Start of Material to process
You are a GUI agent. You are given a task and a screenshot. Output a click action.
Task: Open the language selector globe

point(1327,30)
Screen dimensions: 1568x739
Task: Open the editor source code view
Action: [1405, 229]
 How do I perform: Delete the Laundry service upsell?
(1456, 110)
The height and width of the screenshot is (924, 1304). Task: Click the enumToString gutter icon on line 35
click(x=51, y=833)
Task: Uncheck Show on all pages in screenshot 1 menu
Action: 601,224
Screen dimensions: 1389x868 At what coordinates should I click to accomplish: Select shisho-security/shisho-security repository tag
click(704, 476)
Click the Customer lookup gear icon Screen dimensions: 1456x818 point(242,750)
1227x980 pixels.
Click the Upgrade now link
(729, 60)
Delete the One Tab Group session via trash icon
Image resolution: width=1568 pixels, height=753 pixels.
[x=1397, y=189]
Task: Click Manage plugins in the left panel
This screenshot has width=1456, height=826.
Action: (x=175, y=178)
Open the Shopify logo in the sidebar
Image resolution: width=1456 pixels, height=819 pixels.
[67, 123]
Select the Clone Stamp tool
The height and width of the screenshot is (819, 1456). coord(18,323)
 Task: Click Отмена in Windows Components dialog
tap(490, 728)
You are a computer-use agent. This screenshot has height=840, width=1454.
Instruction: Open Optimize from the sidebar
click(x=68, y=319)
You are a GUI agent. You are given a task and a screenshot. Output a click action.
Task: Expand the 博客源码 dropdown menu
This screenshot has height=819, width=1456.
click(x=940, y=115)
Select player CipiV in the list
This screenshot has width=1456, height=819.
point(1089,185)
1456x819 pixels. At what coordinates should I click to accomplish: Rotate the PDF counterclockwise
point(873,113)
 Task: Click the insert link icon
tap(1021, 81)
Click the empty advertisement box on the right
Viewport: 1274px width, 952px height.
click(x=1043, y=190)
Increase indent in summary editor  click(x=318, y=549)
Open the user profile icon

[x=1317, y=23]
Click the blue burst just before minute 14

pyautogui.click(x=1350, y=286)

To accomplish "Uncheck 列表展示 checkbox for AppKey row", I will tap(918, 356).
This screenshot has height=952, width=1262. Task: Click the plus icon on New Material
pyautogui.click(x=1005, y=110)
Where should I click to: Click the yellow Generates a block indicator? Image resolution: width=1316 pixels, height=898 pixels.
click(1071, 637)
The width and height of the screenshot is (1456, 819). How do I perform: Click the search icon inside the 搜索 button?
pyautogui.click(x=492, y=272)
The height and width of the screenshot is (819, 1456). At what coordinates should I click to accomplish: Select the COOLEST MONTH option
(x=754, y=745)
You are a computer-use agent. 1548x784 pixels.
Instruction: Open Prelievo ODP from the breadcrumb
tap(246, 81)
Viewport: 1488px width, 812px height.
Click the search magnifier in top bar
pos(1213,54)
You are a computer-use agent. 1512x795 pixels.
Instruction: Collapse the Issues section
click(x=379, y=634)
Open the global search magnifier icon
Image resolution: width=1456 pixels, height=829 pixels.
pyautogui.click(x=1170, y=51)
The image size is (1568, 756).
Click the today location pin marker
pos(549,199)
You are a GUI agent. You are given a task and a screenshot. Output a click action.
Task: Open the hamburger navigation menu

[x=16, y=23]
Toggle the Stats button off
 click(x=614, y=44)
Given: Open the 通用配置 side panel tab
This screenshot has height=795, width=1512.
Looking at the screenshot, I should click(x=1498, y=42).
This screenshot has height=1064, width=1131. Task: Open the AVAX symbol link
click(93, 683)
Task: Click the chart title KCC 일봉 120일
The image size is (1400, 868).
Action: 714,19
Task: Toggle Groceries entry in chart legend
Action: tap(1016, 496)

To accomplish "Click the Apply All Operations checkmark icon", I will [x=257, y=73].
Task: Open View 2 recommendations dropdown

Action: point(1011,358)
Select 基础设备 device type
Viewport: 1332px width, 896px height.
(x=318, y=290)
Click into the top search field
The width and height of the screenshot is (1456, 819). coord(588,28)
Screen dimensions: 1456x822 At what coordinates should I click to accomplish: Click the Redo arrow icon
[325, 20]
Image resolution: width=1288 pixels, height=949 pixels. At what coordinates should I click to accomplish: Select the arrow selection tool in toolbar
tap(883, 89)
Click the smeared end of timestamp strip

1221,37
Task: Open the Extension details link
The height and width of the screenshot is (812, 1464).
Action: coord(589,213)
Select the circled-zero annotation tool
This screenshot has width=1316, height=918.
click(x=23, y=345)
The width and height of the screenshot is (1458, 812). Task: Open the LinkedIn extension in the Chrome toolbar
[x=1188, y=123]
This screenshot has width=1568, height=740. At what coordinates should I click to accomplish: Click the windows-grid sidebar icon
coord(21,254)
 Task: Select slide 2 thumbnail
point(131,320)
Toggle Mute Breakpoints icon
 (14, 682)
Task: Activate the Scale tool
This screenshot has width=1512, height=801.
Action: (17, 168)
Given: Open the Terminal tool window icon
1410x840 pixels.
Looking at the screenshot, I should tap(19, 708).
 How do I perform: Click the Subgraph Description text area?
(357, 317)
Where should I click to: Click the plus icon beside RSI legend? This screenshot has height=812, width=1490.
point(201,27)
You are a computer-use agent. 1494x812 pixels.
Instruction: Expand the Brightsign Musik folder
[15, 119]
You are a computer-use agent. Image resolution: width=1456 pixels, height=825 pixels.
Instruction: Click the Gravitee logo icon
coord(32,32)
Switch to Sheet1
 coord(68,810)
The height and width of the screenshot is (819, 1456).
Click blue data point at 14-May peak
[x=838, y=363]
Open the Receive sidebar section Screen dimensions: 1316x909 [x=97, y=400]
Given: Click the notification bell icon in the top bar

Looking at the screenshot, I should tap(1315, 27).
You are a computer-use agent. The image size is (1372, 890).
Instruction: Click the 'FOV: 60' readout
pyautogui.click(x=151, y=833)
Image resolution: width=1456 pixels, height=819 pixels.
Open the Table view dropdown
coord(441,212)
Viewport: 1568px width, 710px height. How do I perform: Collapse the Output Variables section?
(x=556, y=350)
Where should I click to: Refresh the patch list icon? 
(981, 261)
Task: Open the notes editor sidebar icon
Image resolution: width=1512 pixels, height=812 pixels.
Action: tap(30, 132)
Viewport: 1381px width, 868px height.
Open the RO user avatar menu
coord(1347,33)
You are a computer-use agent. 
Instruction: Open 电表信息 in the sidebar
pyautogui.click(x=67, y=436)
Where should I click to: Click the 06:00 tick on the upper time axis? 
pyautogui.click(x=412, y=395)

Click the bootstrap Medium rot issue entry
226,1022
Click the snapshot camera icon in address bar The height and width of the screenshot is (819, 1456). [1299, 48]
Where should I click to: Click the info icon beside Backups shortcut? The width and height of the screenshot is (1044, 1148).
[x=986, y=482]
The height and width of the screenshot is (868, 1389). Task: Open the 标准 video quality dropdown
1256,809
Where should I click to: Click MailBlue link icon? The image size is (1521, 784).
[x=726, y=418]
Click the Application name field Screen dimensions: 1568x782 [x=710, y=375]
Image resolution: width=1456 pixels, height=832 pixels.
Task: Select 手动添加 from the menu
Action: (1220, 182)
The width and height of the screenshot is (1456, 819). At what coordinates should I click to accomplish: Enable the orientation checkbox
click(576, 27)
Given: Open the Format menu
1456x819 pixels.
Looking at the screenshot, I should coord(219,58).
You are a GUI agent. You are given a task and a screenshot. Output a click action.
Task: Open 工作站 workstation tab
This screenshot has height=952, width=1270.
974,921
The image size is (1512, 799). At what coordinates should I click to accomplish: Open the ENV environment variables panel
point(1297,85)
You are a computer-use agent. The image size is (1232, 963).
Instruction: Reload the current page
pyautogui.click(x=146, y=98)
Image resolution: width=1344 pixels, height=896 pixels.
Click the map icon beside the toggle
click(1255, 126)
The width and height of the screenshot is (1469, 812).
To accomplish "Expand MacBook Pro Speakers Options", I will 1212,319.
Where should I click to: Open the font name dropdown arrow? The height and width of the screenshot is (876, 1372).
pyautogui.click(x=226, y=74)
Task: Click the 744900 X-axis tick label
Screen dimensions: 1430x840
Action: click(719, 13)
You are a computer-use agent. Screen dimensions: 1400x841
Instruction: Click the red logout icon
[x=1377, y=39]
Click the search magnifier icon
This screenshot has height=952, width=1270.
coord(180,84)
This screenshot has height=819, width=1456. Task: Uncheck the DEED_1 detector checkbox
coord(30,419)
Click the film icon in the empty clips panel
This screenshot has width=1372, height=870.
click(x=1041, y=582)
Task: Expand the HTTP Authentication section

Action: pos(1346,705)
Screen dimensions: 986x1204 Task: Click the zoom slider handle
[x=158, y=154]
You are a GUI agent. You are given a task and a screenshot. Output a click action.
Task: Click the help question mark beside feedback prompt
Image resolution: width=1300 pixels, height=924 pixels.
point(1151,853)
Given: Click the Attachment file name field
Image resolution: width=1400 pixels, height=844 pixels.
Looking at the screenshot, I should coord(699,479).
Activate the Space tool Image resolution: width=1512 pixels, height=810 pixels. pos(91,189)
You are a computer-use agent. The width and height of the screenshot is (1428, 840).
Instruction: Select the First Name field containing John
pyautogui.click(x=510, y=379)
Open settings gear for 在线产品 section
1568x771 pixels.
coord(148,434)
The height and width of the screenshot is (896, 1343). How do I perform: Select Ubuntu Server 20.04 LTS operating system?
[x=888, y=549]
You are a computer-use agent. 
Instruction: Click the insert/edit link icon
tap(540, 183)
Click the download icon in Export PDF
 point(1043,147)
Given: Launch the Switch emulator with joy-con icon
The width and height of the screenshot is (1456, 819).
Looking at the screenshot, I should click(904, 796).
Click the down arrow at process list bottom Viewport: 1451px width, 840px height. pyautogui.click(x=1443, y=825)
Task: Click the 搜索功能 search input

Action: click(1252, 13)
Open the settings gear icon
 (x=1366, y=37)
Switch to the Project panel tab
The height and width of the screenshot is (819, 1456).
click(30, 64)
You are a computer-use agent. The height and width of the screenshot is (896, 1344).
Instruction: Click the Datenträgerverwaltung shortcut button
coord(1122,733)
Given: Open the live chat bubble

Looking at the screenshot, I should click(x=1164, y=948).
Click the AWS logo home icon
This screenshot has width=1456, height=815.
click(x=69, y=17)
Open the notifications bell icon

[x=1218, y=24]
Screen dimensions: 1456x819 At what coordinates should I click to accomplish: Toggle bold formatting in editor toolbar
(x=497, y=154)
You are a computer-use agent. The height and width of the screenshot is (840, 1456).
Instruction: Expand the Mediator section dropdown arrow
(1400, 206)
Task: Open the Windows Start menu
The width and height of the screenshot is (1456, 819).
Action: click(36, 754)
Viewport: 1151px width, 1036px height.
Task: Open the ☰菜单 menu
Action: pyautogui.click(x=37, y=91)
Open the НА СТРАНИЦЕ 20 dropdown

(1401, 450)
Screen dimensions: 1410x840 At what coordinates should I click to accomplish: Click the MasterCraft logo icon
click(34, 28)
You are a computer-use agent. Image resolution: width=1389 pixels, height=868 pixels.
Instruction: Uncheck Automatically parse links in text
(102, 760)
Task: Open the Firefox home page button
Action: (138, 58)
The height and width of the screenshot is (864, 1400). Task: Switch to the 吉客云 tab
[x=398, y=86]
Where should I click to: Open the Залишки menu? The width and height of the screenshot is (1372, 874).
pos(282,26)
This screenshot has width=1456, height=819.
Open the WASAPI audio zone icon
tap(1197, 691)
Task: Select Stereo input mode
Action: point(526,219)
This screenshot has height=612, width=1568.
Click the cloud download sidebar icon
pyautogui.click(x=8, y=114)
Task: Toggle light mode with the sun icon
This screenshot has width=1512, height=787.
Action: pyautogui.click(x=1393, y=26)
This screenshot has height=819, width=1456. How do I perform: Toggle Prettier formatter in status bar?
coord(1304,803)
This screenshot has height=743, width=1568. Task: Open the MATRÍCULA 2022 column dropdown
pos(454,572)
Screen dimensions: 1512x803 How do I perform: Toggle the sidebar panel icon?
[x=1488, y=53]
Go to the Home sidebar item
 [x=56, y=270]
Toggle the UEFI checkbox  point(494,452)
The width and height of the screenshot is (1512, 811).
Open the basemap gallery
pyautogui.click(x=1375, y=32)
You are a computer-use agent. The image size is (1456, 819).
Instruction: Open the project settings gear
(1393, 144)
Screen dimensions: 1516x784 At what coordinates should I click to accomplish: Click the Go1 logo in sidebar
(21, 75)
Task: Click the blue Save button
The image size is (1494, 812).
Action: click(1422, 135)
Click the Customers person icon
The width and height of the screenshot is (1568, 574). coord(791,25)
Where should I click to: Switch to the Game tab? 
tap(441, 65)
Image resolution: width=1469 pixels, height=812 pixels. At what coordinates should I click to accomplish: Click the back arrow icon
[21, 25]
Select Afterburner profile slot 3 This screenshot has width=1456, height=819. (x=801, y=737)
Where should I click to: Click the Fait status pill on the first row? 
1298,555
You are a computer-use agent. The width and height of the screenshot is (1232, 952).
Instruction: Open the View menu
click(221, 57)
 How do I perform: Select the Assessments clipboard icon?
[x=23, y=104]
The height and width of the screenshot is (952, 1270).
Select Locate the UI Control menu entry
End of Material to process
== Work required ==
Where a line of the records has the string "will", copy that line.

== Answer space ==
To accomplish "Uncheck 列表展示 checkbox for AppKey row", I will tap(918, 356).
To accomplish "Click the Apply All Operations checkmark icon", I will [x=257, y=73].
To accomplish "Expand MacBook Pro Speakers Options", I will 1212,319.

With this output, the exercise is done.